• _Task to complete_:
Transcribe the part of the snapshot thread below, starting at "It would have" and ending at "1.7.3 into 1.7.4).".

====== Quoted passage ======

1.7.4 snapshot issue

1.7.4 will only allow me to save a snapshot if I explicitly specify -http-addr=<cluster leader>

If I don’t explicitly target the cluster leader then I get this error on the agent:
agent.http: Request error: method=GET url=/v1/snapshot?dc=test from=192.168.1.1:53874 error="failed to decode response: EOF"

And this error on the leader: agent.server.rpc: failed to read byte: conn=from=192.168.1.2:33561 error="tls: first record does not look like a TLS handshake"

The cli error is: Error saving snapshot: Unexpected response code: 500 (failed to decode response: EOF)

Has anybody else seen this? I could save snapshots successfully 100% of the time with 1.7.3.

Thanks for reporting @billyaustin84! Could you show me your client and server configuration? I have an idea of what might be going on.

Hi @i0rek, thanks for the reply! Config snippets are as follows:

Server:
Common

{
  "acl": {
    "default_policy": "deny",
    "down_policy": "extend-cache",
    "enable_token_persistence": true,
    "enable_token_replication": true,
    "enabled": true,
    "tokens": {
      "agent": "<agent_token>",
      "master": "<master_token>"
    }
  },
  "ca_file": "/etc/hashicorp/ca.crt",
  "cert_file": "/etc/hashicorp/cert.crt",
  "data_dir": "/var/lib/consul",
  "datacenter": "primary-dc",
  "domain": "consul",
  "enable_syslog": true,
    "key_file": "/etc/hashicorp/key.crt",
  "ports": {
    "https": 8501
  },
  "primary_datacenter": "primary-dc",
  "server": true,
  "telemetry": {
    "prometheus_retention_time": "30s"
  },
  "ui": true,
  "retry_join": ["consul.service.primary-dc.consul"]
}

Node specific

{
  "bind_addr": "192.168.1.1",
  "client_addr": "192.168.1.1 127.0.0.1",
  "node_name": "node01"
}

Client:
Common

{
  "acl": {
    "default_policy": "deny",
    "down_policy": "extend-cache",
    "enabled": true,
    "tokens": {
        "default": "<default_token>"
    }
  },
  "data_dir": "/var/lib/consul",
  "datacenter": "primary-dc",
  "enable_syslog": true,
  "primary_datacenter": "primary-dc",
  "start_join": ["consul.service.primary-dc.consul"]
}

Node specific

{
  "bind_addr": "192.168.1.2",
  "client_addr": "127.0.0.1",
  "node_name": "client01"
}

Any help is gratefully received!

It would have been nice to get to the bottom of this. But have recently upgraded to 1.8.0 and can confirm that the snapshot behaviour experienced with 1.7.4 no longer exists.
I haven’t changed my config(s) between 1.7.4 and 1.8.0 (and hadn’t from 1.7.3 into 1.7.4).
All is now working as expected.

Hi Billy,

thanks for reporting! I checked your config and I can’t see anything strange. I am glad it is working again. If I come across other issues like that I will try to update this thread.

We have the exact same issue in Consul 1.7.4. Any idea? Or is answer upgrade or downgrade?

I upgraded to 1.8.0 around 3 weeks ago. The problem doesn’t appear in this version, my snapshot script has worked fine since then.

The workaround in 1.7.4 we used was to target the snapshot directly at the cluster leader with consul snapshot save -http-addr=<cluster leader> file.dump

1 Like

Right - FWIW, using -stale seems to work as well in 1.7.4 but that may not work for everyone.

Given that the command states it can give stale data it’s a somewhat less than ideal work around! :laughing:

====== Raw records ======

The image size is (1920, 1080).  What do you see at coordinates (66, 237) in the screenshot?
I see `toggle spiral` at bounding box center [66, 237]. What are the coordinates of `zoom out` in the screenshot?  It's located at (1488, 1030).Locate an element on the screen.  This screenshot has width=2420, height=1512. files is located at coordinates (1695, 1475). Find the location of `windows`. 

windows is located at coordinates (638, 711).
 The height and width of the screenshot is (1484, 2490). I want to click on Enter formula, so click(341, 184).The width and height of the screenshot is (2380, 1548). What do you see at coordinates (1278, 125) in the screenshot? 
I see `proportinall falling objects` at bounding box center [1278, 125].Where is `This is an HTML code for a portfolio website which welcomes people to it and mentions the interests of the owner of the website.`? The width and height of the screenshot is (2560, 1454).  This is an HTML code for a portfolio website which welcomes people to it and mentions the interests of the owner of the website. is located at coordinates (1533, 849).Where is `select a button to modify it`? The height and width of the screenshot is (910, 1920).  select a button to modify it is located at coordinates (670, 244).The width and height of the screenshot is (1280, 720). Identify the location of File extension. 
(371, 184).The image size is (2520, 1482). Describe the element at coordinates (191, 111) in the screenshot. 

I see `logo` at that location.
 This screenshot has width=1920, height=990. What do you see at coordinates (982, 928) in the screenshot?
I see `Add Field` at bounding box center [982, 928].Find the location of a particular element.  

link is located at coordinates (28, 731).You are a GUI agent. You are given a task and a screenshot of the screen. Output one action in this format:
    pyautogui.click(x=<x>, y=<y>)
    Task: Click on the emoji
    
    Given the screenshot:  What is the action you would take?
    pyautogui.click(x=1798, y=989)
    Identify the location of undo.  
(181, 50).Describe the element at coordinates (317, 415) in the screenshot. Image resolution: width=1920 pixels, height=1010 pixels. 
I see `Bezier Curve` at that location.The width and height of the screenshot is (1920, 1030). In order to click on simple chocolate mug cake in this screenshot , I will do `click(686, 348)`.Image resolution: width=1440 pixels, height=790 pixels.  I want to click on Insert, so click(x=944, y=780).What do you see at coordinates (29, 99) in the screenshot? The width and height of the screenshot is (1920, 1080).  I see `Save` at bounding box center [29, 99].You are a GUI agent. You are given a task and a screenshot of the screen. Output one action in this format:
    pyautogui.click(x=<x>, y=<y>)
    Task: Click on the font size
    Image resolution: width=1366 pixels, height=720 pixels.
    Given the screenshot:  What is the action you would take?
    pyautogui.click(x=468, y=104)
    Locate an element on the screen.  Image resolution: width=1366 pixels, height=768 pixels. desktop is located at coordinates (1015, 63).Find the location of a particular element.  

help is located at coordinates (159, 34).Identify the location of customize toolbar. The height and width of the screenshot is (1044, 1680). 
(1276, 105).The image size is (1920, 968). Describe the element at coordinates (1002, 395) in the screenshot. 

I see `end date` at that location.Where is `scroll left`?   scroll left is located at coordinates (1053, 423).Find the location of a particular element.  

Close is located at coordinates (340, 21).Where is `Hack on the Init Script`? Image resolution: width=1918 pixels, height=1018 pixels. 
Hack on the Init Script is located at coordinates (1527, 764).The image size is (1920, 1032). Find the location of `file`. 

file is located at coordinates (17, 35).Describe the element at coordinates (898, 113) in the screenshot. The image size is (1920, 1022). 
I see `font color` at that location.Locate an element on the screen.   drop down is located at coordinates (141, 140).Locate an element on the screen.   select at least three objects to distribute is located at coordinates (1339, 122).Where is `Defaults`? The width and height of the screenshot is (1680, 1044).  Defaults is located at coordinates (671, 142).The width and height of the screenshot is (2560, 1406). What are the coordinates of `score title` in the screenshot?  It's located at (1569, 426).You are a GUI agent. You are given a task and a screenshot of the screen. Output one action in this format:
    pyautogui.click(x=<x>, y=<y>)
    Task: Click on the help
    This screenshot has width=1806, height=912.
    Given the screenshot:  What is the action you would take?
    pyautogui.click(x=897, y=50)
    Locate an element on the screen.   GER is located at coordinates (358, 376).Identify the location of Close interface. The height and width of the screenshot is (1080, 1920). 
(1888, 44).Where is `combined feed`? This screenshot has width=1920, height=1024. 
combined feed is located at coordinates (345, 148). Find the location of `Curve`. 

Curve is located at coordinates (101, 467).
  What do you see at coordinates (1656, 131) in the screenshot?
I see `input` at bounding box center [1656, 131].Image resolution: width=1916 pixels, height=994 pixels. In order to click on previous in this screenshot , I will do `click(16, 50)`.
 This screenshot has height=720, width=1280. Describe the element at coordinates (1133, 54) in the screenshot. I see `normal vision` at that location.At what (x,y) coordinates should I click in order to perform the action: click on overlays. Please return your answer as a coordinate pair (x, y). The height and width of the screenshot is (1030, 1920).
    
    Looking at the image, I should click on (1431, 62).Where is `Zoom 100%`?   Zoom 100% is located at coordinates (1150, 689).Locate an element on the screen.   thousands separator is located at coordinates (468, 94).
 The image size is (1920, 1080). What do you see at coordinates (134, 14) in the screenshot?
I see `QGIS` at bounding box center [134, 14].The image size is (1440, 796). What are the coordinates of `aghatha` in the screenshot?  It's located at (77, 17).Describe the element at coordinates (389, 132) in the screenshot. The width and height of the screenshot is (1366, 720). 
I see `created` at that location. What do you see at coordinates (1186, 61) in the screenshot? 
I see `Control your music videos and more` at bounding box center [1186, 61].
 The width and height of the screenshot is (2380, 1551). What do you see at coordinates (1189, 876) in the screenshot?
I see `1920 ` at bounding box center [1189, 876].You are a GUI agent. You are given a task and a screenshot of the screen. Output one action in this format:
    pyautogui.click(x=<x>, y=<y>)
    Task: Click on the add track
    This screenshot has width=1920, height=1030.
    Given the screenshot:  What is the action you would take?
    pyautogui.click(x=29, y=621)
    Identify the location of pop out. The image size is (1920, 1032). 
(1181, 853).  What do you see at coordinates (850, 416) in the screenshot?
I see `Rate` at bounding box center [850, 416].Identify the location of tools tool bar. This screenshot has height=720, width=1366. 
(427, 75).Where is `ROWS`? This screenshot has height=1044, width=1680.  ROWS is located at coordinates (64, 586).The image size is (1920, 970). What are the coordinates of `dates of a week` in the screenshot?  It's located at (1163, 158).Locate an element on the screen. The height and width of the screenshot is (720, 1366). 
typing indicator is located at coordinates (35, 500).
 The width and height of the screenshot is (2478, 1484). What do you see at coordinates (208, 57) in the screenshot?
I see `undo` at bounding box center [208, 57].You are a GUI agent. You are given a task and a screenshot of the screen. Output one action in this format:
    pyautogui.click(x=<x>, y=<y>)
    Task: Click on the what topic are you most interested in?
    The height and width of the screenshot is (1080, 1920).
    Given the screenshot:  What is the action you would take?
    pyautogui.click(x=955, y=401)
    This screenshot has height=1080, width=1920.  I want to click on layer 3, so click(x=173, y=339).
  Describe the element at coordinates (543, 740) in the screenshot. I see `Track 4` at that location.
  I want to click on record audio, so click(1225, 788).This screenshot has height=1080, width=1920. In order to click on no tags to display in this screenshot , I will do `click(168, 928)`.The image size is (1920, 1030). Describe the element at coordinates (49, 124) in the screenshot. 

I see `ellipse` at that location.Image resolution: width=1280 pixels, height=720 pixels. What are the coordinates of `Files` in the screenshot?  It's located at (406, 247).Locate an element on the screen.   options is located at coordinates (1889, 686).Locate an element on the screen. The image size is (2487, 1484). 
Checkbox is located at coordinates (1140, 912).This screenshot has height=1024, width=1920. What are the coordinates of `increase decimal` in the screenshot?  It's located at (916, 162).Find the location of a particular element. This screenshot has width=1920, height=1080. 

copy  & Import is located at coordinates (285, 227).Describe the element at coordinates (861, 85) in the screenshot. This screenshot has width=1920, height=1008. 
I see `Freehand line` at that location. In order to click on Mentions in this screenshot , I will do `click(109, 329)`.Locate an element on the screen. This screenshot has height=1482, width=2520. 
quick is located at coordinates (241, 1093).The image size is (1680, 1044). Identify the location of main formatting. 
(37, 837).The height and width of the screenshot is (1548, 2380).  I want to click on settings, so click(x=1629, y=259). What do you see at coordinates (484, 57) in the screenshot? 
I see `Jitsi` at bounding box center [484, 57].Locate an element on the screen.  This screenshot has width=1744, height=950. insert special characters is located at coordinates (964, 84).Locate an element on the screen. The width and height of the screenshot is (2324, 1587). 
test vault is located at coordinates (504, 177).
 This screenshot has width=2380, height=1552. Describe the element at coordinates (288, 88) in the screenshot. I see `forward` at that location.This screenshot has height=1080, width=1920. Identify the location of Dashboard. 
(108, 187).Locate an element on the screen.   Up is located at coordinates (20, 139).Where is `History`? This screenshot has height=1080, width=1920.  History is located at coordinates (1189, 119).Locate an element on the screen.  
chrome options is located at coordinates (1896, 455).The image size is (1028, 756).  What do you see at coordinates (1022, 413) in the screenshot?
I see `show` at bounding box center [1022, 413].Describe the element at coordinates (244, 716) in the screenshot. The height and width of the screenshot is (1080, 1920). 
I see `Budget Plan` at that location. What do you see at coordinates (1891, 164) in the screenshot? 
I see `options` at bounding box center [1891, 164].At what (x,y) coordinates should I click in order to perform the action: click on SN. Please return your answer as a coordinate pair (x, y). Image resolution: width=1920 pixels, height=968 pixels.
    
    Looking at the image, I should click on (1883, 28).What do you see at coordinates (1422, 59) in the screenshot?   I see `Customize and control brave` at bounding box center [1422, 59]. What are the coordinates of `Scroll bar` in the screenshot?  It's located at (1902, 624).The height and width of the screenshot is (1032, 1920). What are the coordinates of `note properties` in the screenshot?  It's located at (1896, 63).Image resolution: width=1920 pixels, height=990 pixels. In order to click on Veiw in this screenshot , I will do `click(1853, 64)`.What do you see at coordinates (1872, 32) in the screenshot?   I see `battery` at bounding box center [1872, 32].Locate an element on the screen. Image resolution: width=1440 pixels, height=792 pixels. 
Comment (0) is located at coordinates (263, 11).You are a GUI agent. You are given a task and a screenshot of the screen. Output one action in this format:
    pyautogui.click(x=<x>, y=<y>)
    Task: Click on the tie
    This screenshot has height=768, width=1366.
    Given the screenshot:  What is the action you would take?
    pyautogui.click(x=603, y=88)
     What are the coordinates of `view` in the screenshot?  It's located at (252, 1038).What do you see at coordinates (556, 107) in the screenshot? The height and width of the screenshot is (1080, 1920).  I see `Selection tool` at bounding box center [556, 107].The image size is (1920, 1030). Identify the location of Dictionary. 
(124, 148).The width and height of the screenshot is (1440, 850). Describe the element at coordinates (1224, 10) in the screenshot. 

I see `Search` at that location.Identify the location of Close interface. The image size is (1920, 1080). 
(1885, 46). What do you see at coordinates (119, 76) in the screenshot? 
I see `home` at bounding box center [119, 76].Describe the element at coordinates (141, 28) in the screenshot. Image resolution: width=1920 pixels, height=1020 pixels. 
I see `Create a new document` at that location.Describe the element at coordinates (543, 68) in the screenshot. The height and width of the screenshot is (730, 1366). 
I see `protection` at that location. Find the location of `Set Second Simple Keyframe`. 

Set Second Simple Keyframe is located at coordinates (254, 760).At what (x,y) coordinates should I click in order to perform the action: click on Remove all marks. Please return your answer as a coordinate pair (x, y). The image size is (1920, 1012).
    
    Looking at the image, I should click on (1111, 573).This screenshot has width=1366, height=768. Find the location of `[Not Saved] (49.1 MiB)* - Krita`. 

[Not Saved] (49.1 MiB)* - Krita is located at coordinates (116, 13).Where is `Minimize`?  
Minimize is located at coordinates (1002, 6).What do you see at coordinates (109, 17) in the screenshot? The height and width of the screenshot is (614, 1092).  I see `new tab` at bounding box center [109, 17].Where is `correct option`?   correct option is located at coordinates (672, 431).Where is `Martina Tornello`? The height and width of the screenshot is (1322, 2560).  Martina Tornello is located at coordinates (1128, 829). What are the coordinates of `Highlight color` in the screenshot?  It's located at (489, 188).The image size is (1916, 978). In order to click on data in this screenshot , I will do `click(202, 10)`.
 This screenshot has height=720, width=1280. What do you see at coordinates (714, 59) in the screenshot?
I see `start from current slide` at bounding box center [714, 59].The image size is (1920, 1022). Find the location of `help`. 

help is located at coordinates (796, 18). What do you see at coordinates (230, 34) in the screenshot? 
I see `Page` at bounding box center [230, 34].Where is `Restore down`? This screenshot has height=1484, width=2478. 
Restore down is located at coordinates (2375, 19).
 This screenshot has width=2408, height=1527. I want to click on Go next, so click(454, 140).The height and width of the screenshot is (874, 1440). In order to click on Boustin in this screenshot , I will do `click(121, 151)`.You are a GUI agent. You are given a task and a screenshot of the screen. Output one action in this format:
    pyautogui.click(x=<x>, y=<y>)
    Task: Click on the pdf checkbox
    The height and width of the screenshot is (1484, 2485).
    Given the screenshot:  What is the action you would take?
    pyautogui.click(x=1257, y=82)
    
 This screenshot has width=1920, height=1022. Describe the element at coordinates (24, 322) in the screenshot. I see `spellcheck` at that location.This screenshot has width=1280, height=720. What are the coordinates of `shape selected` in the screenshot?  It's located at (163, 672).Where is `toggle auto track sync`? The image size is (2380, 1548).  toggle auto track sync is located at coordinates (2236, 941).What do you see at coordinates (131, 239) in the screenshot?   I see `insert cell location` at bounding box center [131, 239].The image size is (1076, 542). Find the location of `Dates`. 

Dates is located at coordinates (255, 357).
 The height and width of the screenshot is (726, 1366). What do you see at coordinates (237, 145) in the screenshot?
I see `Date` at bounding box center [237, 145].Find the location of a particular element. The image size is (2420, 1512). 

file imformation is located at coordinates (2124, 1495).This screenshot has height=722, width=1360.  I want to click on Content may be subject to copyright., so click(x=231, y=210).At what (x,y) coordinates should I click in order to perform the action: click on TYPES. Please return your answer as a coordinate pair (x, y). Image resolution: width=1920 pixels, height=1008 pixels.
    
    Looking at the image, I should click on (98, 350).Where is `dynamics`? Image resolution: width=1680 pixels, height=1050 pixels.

======

• _Task result_:
It would have been nice to get to the bottom of this. But have recently upgraded to 1.8.0 and can confirm that the snapshot behaviour experienced with 1.7.4 no longer exists.
I haven’t changed my config(s) between 1.7.4 and 1.8.0 (and hadn’t from 1.7.3 into 1.7.4).